## Fragmento seleccionado:
■ ■ ■ ■

Les dejo una de las crónicas que publiqué en una columna que tuve por algún tiempo en el diario El Callao.
FULANO Y LA FLOR
Fulano sostenía una
rosa en la mano derecha y, en la otra mano, cargaba un bolsón negro y
envejecido, tipo mochila. El hombre, de
mediana edad, tenía la cabellera lacia, desordenada y algo sucia; una barba de
náufrago y una mirada de huérfano que lastimaba. Pude verlo bien porque estaba
parado muy cerca de mí, y yo estaba cerca de la esquina que formaban la avenida Pardo de Zela con Arequipa,
aguardando, junto a muchos otros peatones,
a que pasara el colectivo que me
llevaría a casa, por fin, después de tantas horas de oficina y de complicaciones propias de cada día.
El hombre de la rosa
no parecía estar demente, aunque sus ojos lucían algo extraviados; pero la
rosa, una sola, de tallo largo y de capullo
encarnado, envuelta en papel celofán, lucía como fuera de lugar entre
sus fachas desastradas y estimulaban
cierta sospecha en los transeúntes
fatigados de esa hora. Por lo
menos, evidenciaban a Fulano como un
extravagante o como un tonto de primera clase: de esos que aún escuchan baladas
amorosas del recuerdo, que copiaban poemas enmarcados en viñetas de flores
trenzadas y que sufrían, a fondo, por amor.
Lo cierto es que sentí
vergüenza ajena y opté por separarme unos pasos. Los demás, los que se tropezaban
a ratos con él y descubrían la rosa
entre sus manos, inmediatamente mostraban una sonrisa socarrona y poco
disimulada, ciertos gestos burlones y
había otros que hasta buscaban la mirada cómplice con algún otro caminante para
confirmar la estupidez de aquel Fulano de piel cetrina, casaca azul y con una
rosa intensamente roja entre sus dedos oscuros.
Era la hora punta y
el cruce de Pardo con Arequipa estaba totalmente congestionado. La escuálida línea rojiza de la tarde aún se mantenía por encima de los empolvados
edificios de Lince, aunque la llegada de la noche ya era irreversible. Las luces de los faroles iban despertando y
los colores fosforescentes de los letreros luminosos se iban volviendo más nítidos sobre las
fachadas de los comercios.

■ ■ ■ ■

Resume en dos oraciones la crónica «Fulano y la flor».

## Material:

■ ■ ■ ■

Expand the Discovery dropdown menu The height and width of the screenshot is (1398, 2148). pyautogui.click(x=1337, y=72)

■ ■ ■ ■

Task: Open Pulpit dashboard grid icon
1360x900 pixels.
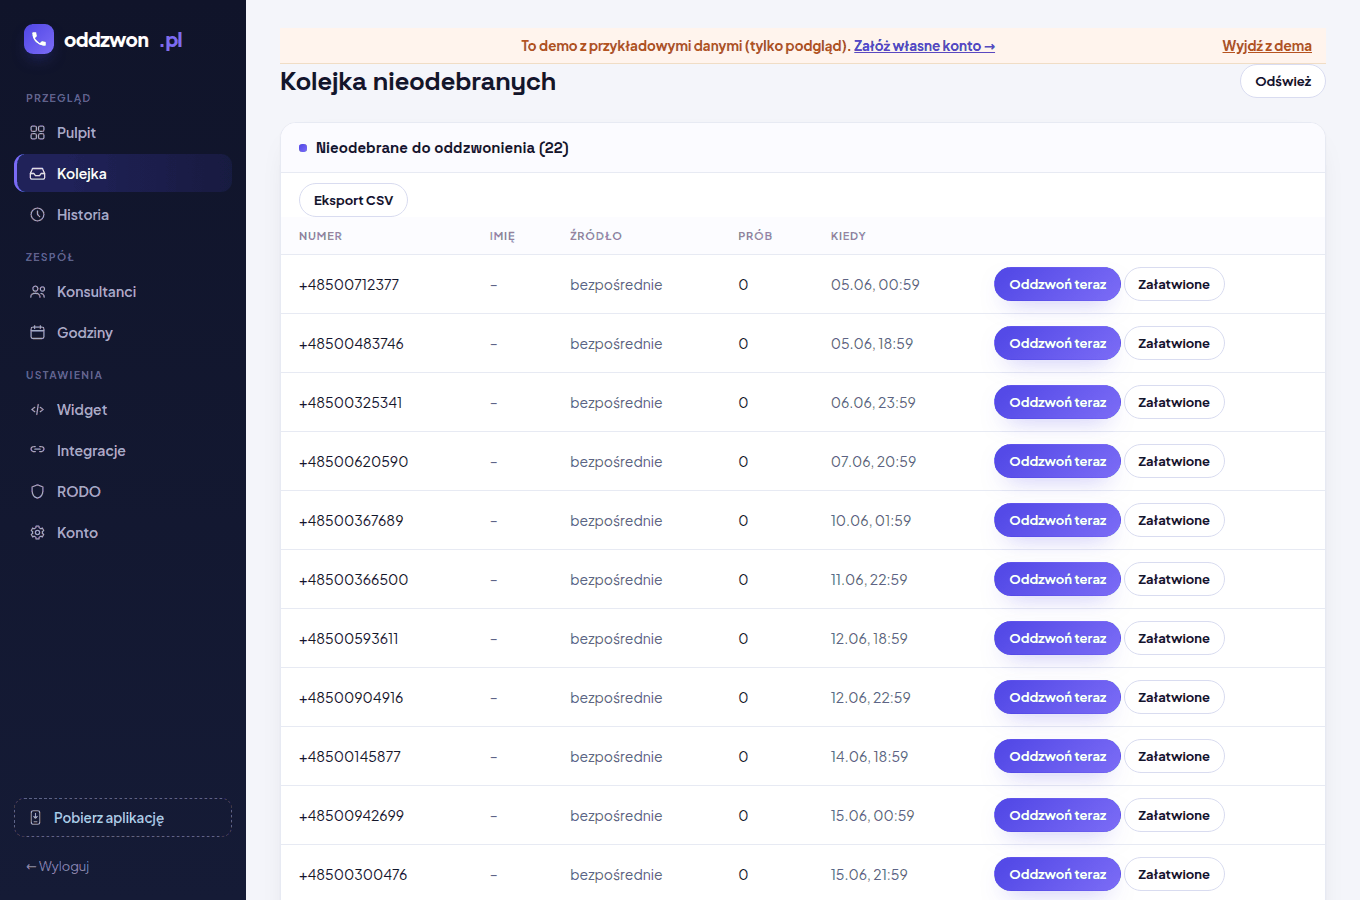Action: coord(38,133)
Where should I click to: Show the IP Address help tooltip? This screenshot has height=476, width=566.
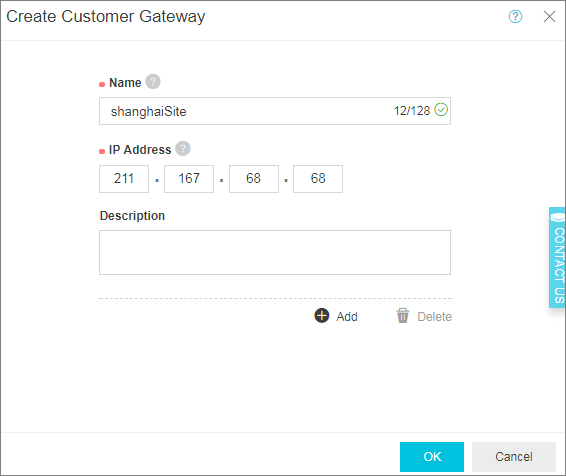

■ ■ ■ ■

## Respuesta:
Mientras espera el colectivo en la esquina de Pardo de Zela con Arequipa, quien narra observa a un hombre de mediana edad y aspecto desaliñado que sostiene una rosa roja envuelta en celofán y carga un bolsón negro. La flor parece fuera de lugar entre sus fachas desastradas y provoca sonrisas burlonas en los transeúntes, mientras quien narra siente vergüenza ajena y se aparta unos pasos en plena hora punta, cuando ya llega la noche.